The one exception to the 'not trying to keep up with the Jones' mindset in our house is the mailbox. I know, I know, I've thrown you entirely now because you're scratching your head going 'Mailbox? What's the big deal about a mailbox? EVERYONE has a mailbox.' But not so. Some of us just end up with a receptacle that looks enough like a mailbox to fool the post office employees into shoving mail into it. If we're lucky.
When I was a very small kid, in town, we had a mailbox attached to the side of the house. It was black. I can't tell you all that much more about it because I was so small that from my perspective, you'd have to use a rocket ship just to get that high on the side of the house. And we had a one story ranch. The Dixon grandparents had one like that too, only their's could be reached by dragging a chair over to it (usually the old rocking chair, because we liked to live dangerously, and it was the closest one) and standing in the seat. But Rainelle was such a small town that if you were on the front porch when the mailman walked (yes, WALKED) by on his rounds, he'd actually hand you the mail. Heck, sometimes he'd stand there and actually have a conversation with you.

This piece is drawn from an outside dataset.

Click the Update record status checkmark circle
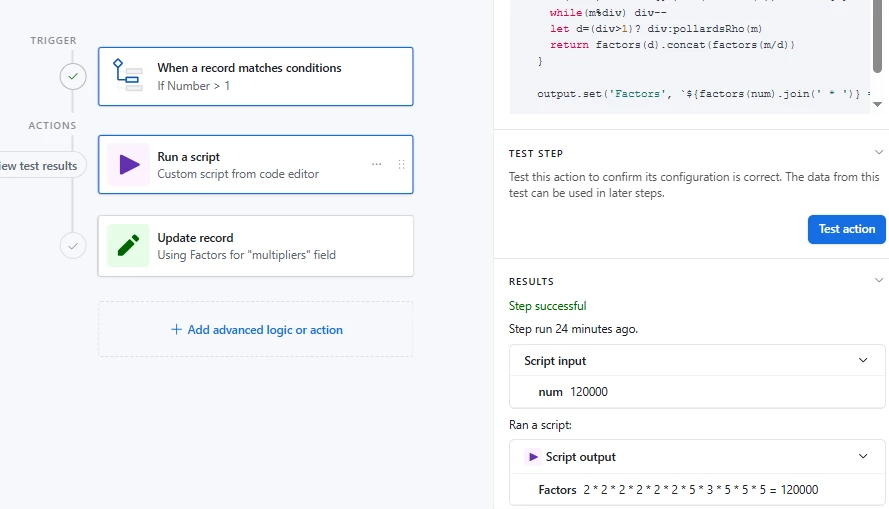This screenshot has width=889, height=509. (73, 245)
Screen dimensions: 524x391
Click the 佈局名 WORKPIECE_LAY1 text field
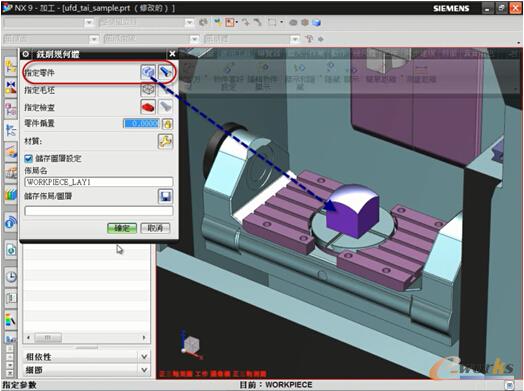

But, I digress. At some point in my childhood, we took the mailbox off the house and got one that stood out at the curb on a heavy wooden post. This one was black too. And I can't tell you much more about it either, because I just didn't care. My sister and I were never (that I can remember) kids who loved to retrieve the mail. I wish now that I could remember that simple black shape of normality from my childhood, because once we moved out to the county, things were never the same.

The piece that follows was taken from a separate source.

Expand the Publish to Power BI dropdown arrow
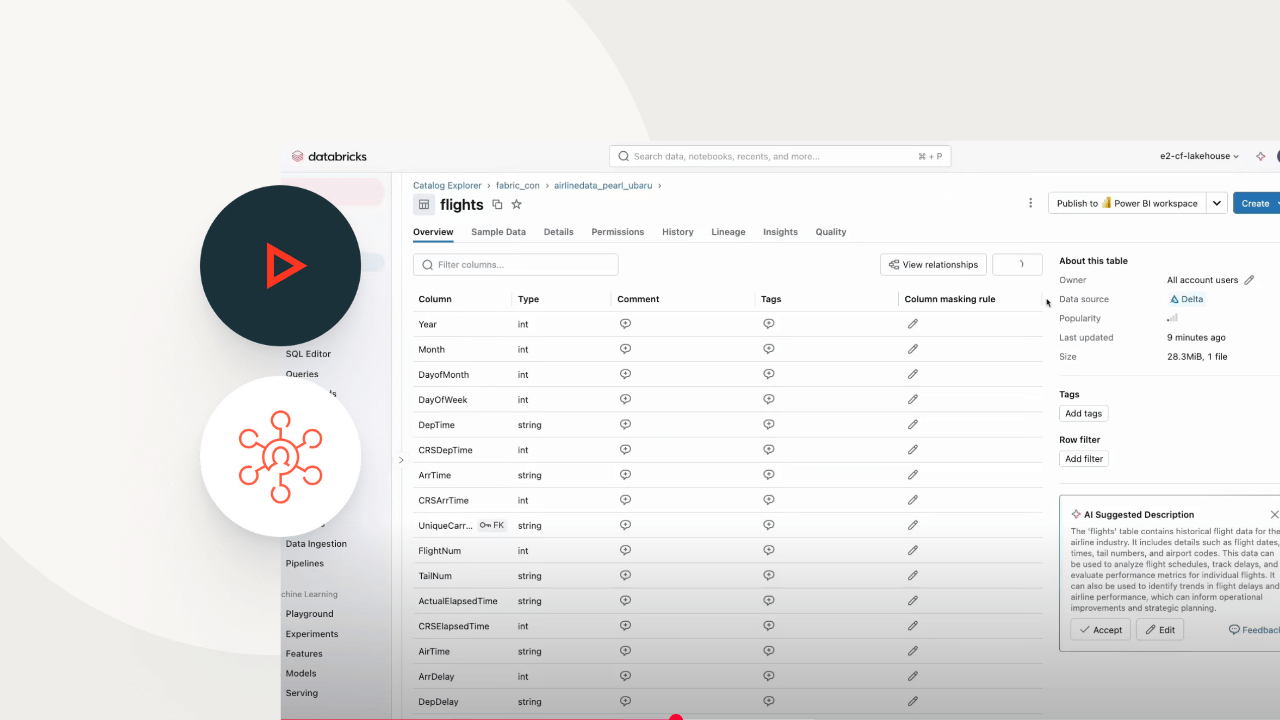The image size is (1280, 720). (x=1217, y=203)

We've lived in this house for about twenty years now, give or take. I don't feel like trying to count it up. Coffee is still leaking into my bloodstream and math is beyond me at the moment. Throughout that time, we've been through countless mailboxes. I used to be able to spout the exact number, but I've given up counting. By now we just shrug and say 'The mailbox is down.' and go on with life.
The very first few mailboxes were 'nice' in the current popular meaning of the word. When we moved in, we put up a brand new one with shiny gold letters and a handsome wooden post. I think it made it about six months before snow set in and VDOT smashed it into the hillside with a snowplow. We were shocked. The city used snowplows too, and not only did they avoid all the parked cars (though occasionally someone's VW Bug might be temporarily lost behind a ridge of slush) but they almost never damaged a mailbox. And besides that, three of us lived in an open straight stretch, and neither of our neighbors on either side received any damage to their mailboxes. What was this? Some sort of county initiation?

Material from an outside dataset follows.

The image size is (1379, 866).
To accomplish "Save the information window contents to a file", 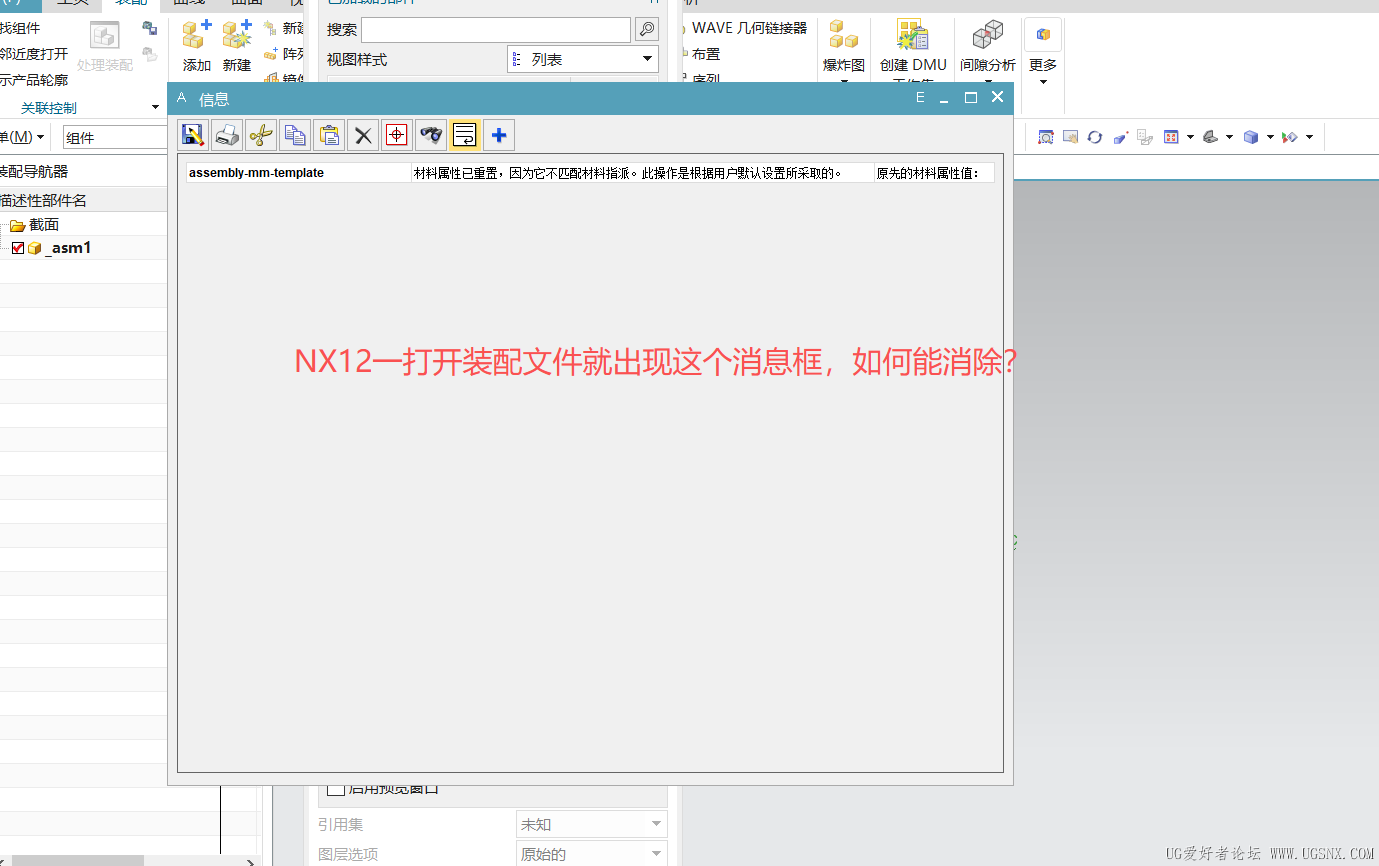I will [193, 135].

We put up another box. This one with a metal pole, as the ground was too frozen to allow for anything else. It made it through the second snow but on the third dusting we found it laid in a roadside grave. Rather than buying a new one, we jacklegged the second box into standing again. It lived crookedly up into the summer when the mowers took it out and left it in pieces. And so it went. In the winter the plows unmercifully took out their frustrations on our mailbox, and in summer, the mowers chewed it up for no apparent reason. Sometimes, during droughts where we had no snow, or the summer was so brittle that no grass grew, the mailbox lived longer. I often tried to catch the acts of violence against it, but to no avail. And never, even once, did either any other person on our stretch of road have a single bit of trouble with THEIR mailboxes. No, their boxes remained pristine. Ideal. Nice.
At first, I was just a kid and it was an amusing annoyance. But then I had to start helping fix or replace our mailbox and it got personal. I was sure someone had a grudge against us. They were doing it on purpose. Then, just a few days after replacing the box yet again, I was wakened in the wee hours by a horrendous noise outside. Racing down the drive in my jammies, I found two bewildered farm boys wandering up and down our stretch of road. They'd broken an axel on their hay wagon, they explained, and had lost a tire. With flashlights swinging, we searched. We searched until well after sunup, long after a tow truck had come and hauled their trailer away. By then you could clearly see in the road where the axel had broken, sending one entire wheel askew. The wayward wheel had veered to the left, neatly smashing our solitary mailbox - the only thing for hundreds of feet either way - and flinging it clean into the fence of the adjacent cow field. The wheel itself, to this day, has never been found. I knew then, that our mailbox was doomed for eternity.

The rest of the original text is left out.